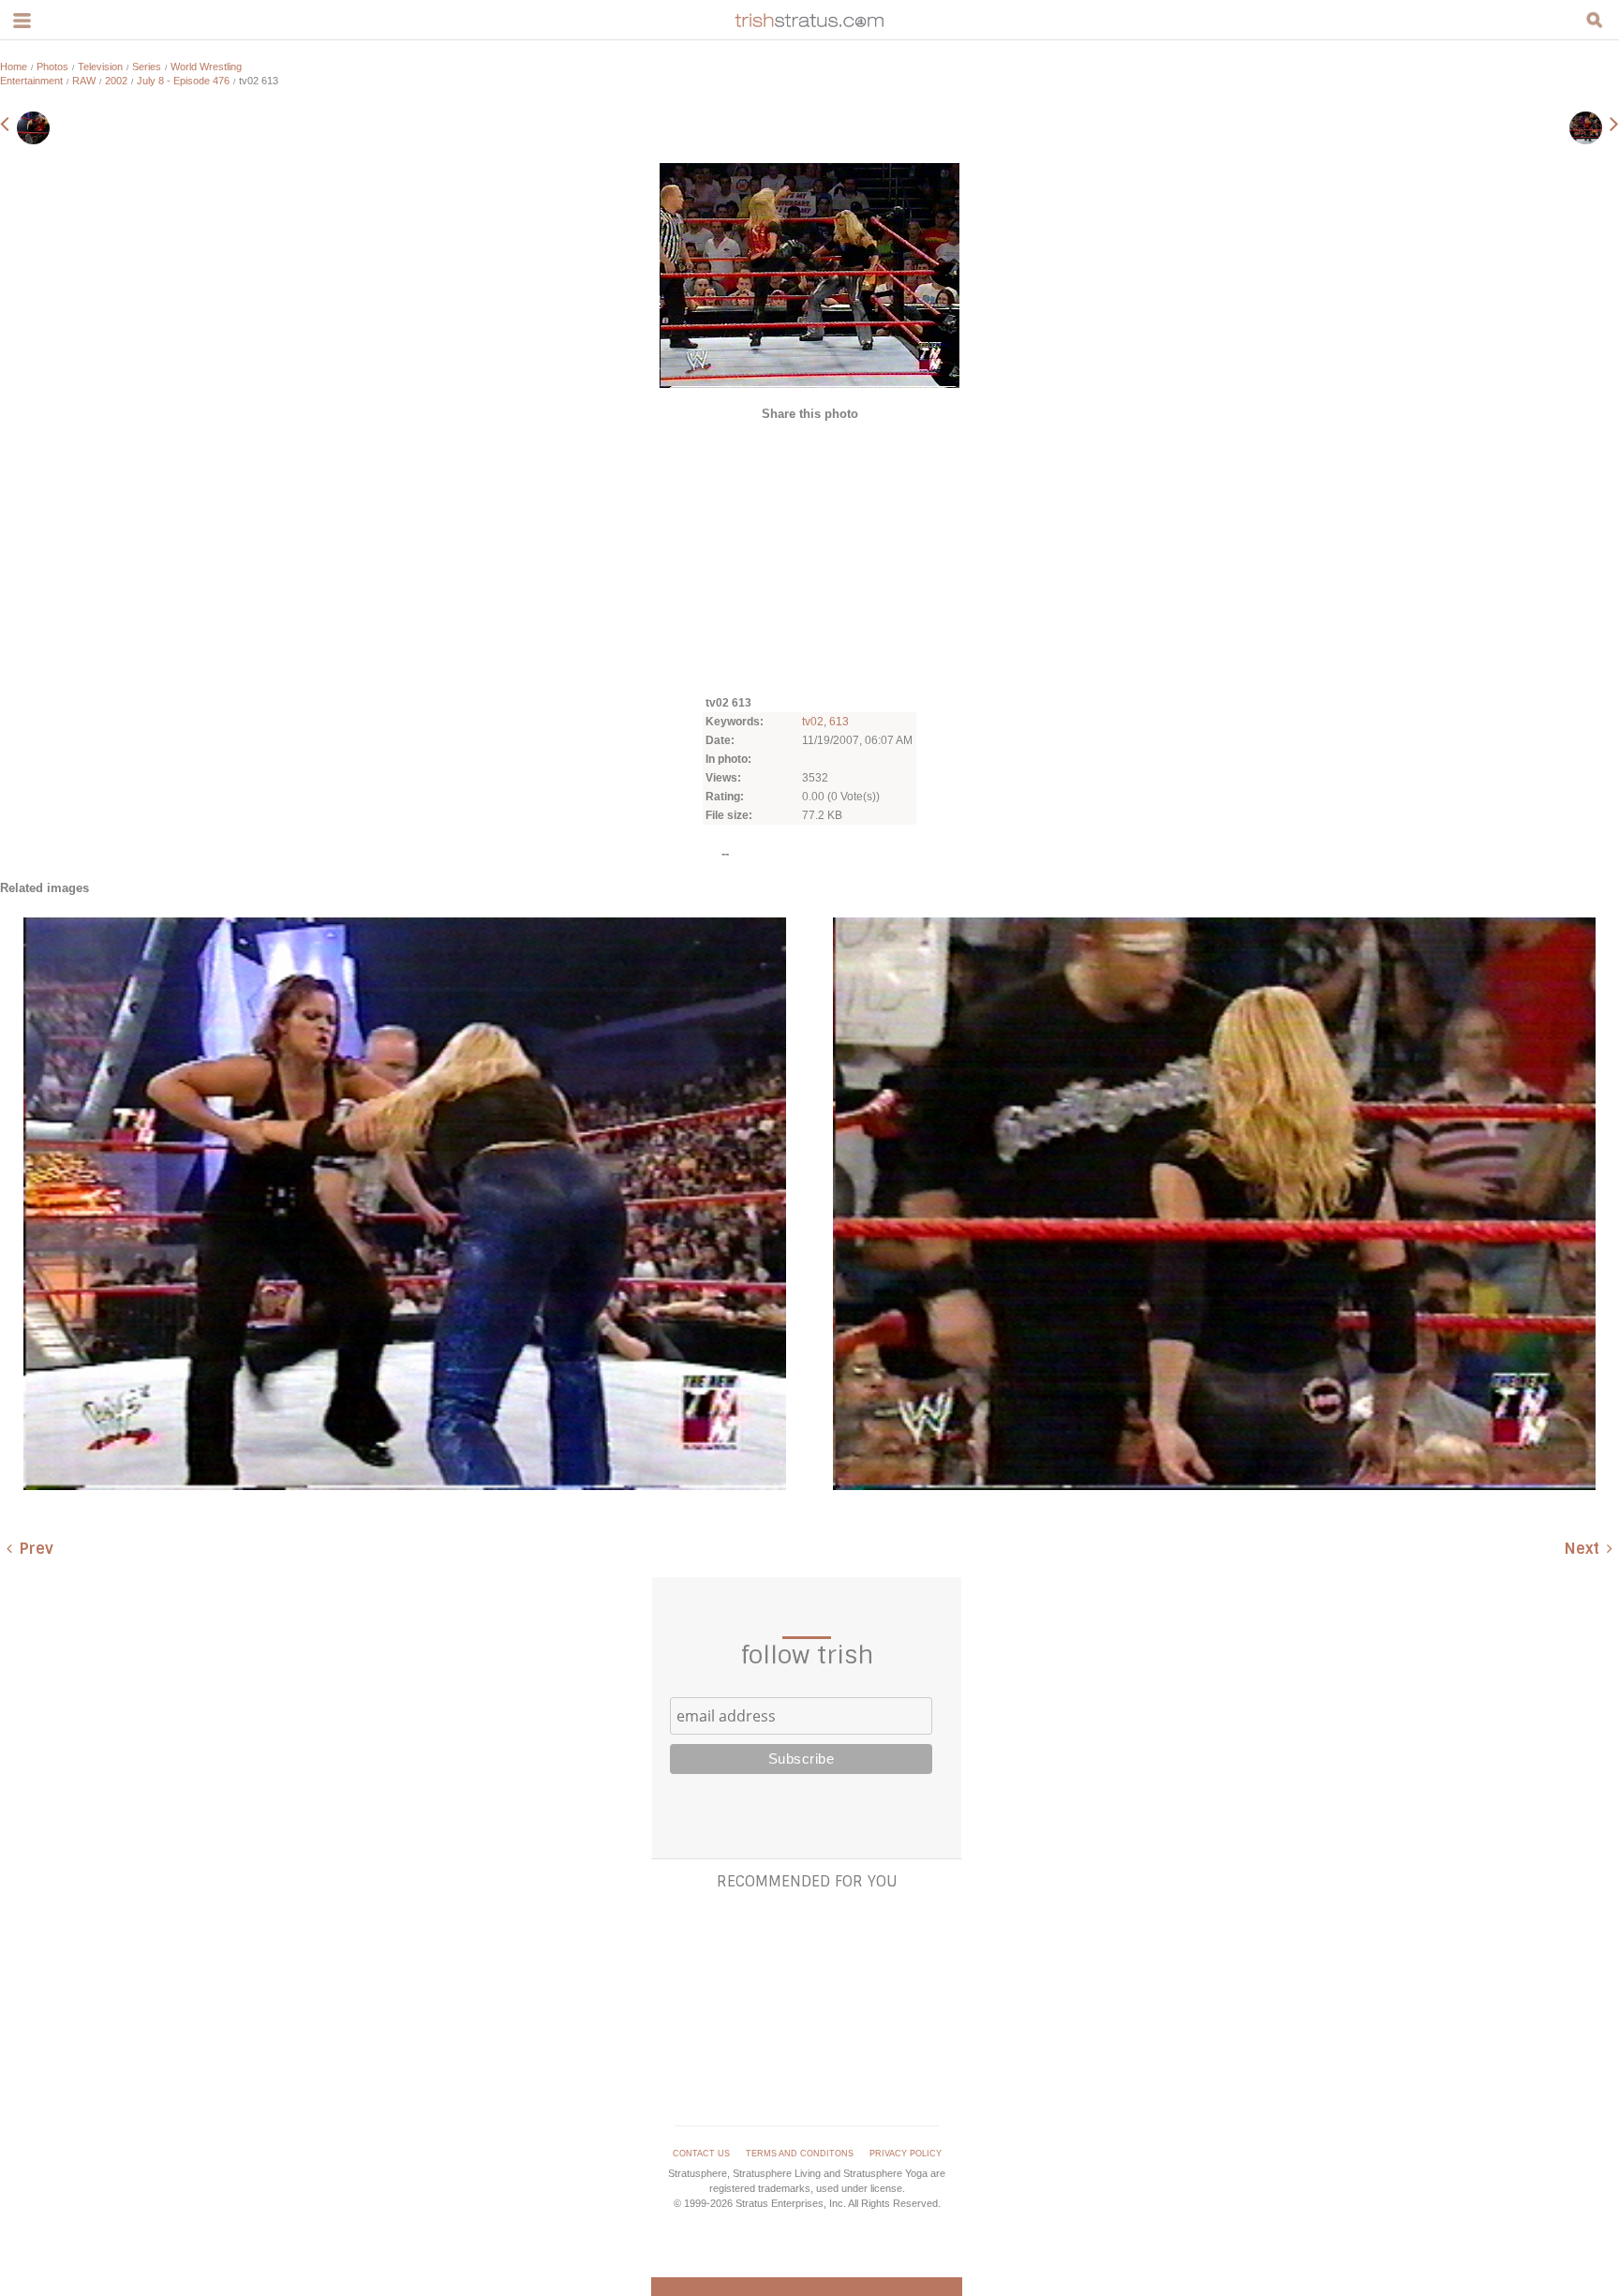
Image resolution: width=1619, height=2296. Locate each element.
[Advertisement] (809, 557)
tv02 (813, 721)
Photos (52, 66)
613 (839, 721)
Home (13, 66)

-- -- --

Work to complete => Every entry must be retyped exactly, with the pictures removed.

Exercise output =>
Image resolution: width=1619, height=2296. Locate each element.
[Advertisement] (809, 557)
tv02 (813, 721)
Photos (52, 66)
613 (839, 721)
Home (13, 66)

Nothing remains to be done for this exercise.